Quoted text.
Child wellbeing after parental separation

Child wellbeing after parental separation

Research summary – June 2020
Portrait of a toddler

Overview

This research summary highlights some key findings from a range of studies dealing with: the experiences of separated families; children's needs in the context of the family law system; and the impact of domestic and family violence on parenting.

Key messages

  • Most children are faring well after separation, according to their parents.

  • Children in families affected by family violence are less likely to be doing as well as those in families not affected.

  • Children and young people want their views to be considered and taken seriously by parents and, where applicable, by family law professionals, especially when safety concerns are raised.

Parents' assessment of child wellbeing

Most parents in the Experiences of Separated Parents Study (Kaspiew et al., 2015) provided positive reports of their child's wellbeing after separation regardless of the time since separation. The Experiences of Separated Parents Study involved two samples of the Survey of Recently Separated Parents (conducted in 2012 and 2014) of approximately 12,000 parents. Findings in this summary focus on the 2014 survey, which involved 6,000 separated parents interviewed on average around 17 months after separation.

Among school-aged children, the majority of parents (86-93%) rated their child as doing the same as, or better than, peers in terms of school work, getting on with others and most other areas of their life.

Parents were asked about difficult child behaviours experienced in the three months before the survey. The results showed that:

  • More parents raised concerns about the worsening social interactions of 3-4 (40%) and 5-11 year old children (42%) compared to the other ages surveyed (0-2, 12-14 or 15-17).
  • Parents reported that more professionals (such as a teacher, GP or nurse) expressed concerns about 15-17 year old children (17%) than about children in other age groups.
  • More parents reported children aged 15-17 years exhibiting distress at routine separation (21%) compared to other ages.

Exposure to family violence and wellbeing

Exposure to or witnessing family violence had an effect on parents' reports of child wellbeing.

Kaspiew et al. (2015) found that parents who reported experiencing physical violence or emotional abuse before and/or during separation (63%) or since separation (58%) were more likely to report:

  • lower overall levels of child wellbeing (and see Figure 1) and physical health
  • that their school-age child was faring worse than peers (particularly in learning or school work)
  • higher levels of behaviour problems among 1-3 year old children.

Figure 1: Parent's satisfaction with overall child wellbeing, by experience of family violence

Figure 1: Parent's satisfaction with overall child wellbeing, by experience of family violence

Source: Kaspiew et al., 2017, page 143

The timing of the family violence also influenced parents' perceptions, with children exposed to family violence since separation reported to be faring less well overall than those who had been exposed to family violence before and/or during separation only, or not at all.

Record excerpts.
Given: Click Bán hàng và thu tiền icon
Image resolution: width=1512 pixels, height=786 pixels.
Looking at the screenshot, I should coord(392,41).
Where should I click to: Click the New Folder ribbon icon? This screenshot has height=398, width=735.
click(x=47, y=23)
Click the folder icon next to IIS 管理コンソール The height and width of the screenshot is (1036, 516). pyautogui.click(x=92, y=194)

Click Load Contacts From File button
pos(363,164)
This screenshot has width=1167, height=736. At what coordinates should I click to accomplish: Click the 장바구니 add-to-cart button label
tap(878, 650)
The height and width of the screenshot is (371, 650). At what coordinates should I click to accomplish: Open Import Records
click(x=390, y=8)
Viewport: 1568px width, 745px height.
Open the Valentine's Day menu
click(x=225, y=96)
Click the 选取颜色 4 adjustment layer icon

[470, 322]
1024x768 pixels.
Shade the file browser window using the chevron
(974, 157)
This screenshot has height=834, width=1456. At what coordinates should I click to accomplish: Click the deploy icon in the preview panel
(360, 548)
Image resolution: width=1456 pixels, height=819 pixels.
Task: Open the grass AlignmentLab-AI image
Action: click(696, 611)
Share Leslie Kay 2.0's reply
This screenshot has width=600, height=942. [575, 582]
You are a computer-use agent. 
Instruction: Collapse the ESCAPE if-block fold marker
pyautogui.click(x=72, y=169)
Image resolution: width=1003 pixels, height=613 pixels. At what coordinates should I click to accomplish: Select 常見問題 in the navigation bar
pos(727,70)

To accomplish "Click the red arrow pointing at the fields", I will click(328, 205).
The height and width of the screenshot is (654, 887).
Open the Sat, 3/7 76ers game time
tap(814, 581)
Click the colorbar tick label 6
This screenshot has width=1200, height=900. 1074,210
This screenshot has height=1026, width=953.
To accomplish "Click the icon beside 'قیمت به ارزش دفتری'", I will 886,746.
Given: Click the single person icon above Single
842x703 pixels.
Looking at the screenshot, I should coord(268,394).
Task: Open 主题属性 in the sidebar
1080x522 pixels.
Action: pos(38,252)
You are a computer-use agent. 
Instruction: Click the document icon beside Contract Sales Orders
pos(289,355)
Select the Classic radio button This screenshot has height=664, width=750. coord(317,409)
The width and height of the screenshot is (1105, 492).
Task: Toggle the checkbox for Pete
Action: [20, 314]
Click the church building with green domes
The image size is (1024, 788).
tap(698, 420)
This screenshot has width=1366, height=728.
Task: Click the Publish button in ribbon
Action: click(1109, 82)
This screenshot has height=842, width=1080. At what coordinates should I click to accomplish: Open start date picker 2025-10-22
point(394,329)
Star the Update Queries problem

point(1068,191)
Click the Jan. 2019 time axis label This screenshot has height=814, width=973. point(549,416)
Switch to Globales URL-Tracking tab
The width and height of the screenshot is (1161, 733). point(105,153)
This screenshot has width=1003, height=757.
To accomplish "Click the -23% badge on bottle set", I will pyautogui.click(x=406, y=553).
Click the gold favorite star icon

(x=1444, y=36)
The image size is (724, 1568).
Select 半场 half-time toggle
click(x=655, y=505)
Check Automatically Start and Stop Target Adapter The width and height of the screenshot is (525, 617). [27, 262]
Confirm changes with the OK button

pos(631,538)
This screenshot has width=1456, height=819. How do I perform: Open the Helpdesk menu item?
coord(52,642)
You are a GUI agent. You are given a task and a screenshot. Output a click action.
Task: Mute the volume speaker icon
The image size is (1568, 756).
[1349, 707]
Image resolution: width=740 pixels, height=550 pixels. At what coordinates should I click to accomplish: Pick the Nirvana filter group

Instructions to follow. In the research summary on child wellbeing after parental separation, how many separated parents took part in the 2014 survey?

Right answer. The 2014 survey involved 6,000 separated parents.